Ma se succede saranno guai seri. L’Algeria non è la Libia, parliamo del più grande paese africano e dell’esercito meglio attrezzato del continente dopo quello del Sudafrica. Se i suoi arsenali finiscono in mani sbagliate, tutta la regione sarà sconvolta. E con regione si intende anche il sud dell’Europa.

APPENDICE

Algeria: militari e malcontento sociale, verso il golpe «medico-legale»?
Algeria. Dopo il k.o. del potente capo dell’intelligence

di Gianni Del Panta

Diciannove personalità di primo piano del mondo politico algerino hanno preso carta e penna ed espresso pubblicamente i loro forti dubbi rispetto alle capacità di governo del presidente Bouteflika.
L’antefatto della lettera, che è stata resa pubblica solo alcuni giorni fa, è il grave ictus che ha colpito Bouteflika nella primavera del 2013, quando il presidente dopo quasi tre mesi trascorsi in Francia per le cure rientrò ad Algeri su una sedia a rotelle. Nonostante questo, l’ex ministro degli Esteri, è stato rieletto nel 2014 per il quarto mandato consecutivo. In tale occasione, così come nei mesi che sarebbero seguiti, le opposizioni sollevarono dubbi e perplessità rispetto alle facoltà fisiche e soprattutto mentali di Bouteflika.
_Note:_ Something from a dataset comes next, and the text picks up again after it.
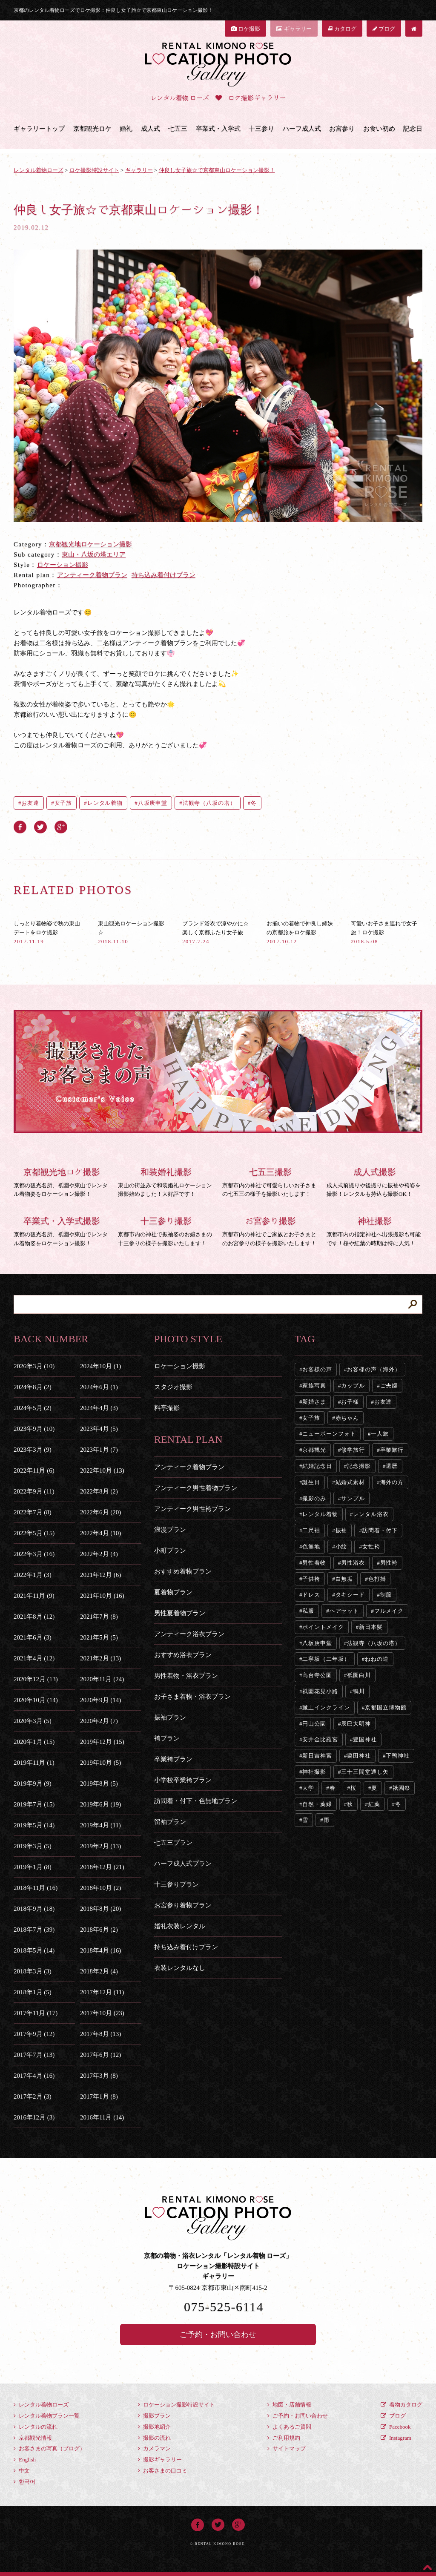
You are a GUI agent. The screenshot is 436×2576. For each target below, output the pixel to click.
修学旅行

La tragedia sembrerebbe trasformarsi in farsa, se non fosse per due elementi che inducono alla prudenza. Per prima cosa, se escludiamo Louisa Hanoune, segretaria generale del Partito dei lavoratori, di ispirazione trotzkista, gli altri 18 firmatari sono esponenti della sua cerchia di fedelissimi.
L’intera vicenda spingerebbe a interpretare il gesto come una manovra difensiva nei confronti del presidente, volta a proteggere la sua precaria posizione coinvolgendo direttamente il paese, proprio in una fase nella quale il «rumore di sciabole» ha raggiunto nuove vette. Oltre alla analogie con quanto avvenne in Tunisia nel 1987, con il presidente Bourguiba defenestrato da «un colpo di stato medico-legale», secondo importante fattore da considerare è stato il licenziamento, avvenuto a inizio settembre, del potentissimo capo dell’Intelligence algerina, Mohamed Mediene, detto Toufik. Addestrato negli anni Sessanta dal Kgb, noto con il soprannome «dio d’Algeria», è rimasto per oltre 25 anni a capo di uno dei servizi segreti più potenti e influenti al mondo. La sua uscita di scena ha smascherato il congiunto e riuscito attacco del capo di stato maggiore, Ahmed Gaid Salah, acerrimo nemico di Mediene dal lontano 2004 quando il suo predecessore, Mohamed Lamari, era stato estromesso proprio da un accordo stretto tra Toufik e Bouteflika, e da Athmane Tartag, detto Bachir, ex numero due dell’intelligence algerina.
La sostituzione di Mediene, preparata da mesi con la graduale estromissione di numerosi suoi fedelissimi, rientra quindi in quella spesso invisibile e violenta lotta tra clan per il controllo del potere che ha caratterizzato l’Algeria sin dall’indipendenza.
Tutto questo si inserisce in una dinamica macro-economica di grande difficoltà. Pur accettando pesantissimi passivi di bilancio, il governo algerino è stato costretto a tagliare la spesa pubblica e a ridurre drasticamente i sussidi anche sui beni di prima necessità. Questo, data anche la limitatissima legittimità politica del regime e il crescente malessere della popolazione, è stato bilanciato da un ricorso sempre più massiccio alla repressione per prevenire esplosioni sociali.
Il restringimento degli spazi di agibilità politica per le opposizioni colpisce anche il lavoro di alcuni giornalisti indipendenti. La scorsa settimana è stato arrestato, Hassan Bouras, membro della Lega algerina per la difesa dei diritti dell’uomo e attivista contro l’utilizzo delle tecniche di fracking per l’estrazione di petrolio e gas di scisto nel Sud del paese. Insomma, l’Algeria sembra un vulcano sul costante punto di esplodere.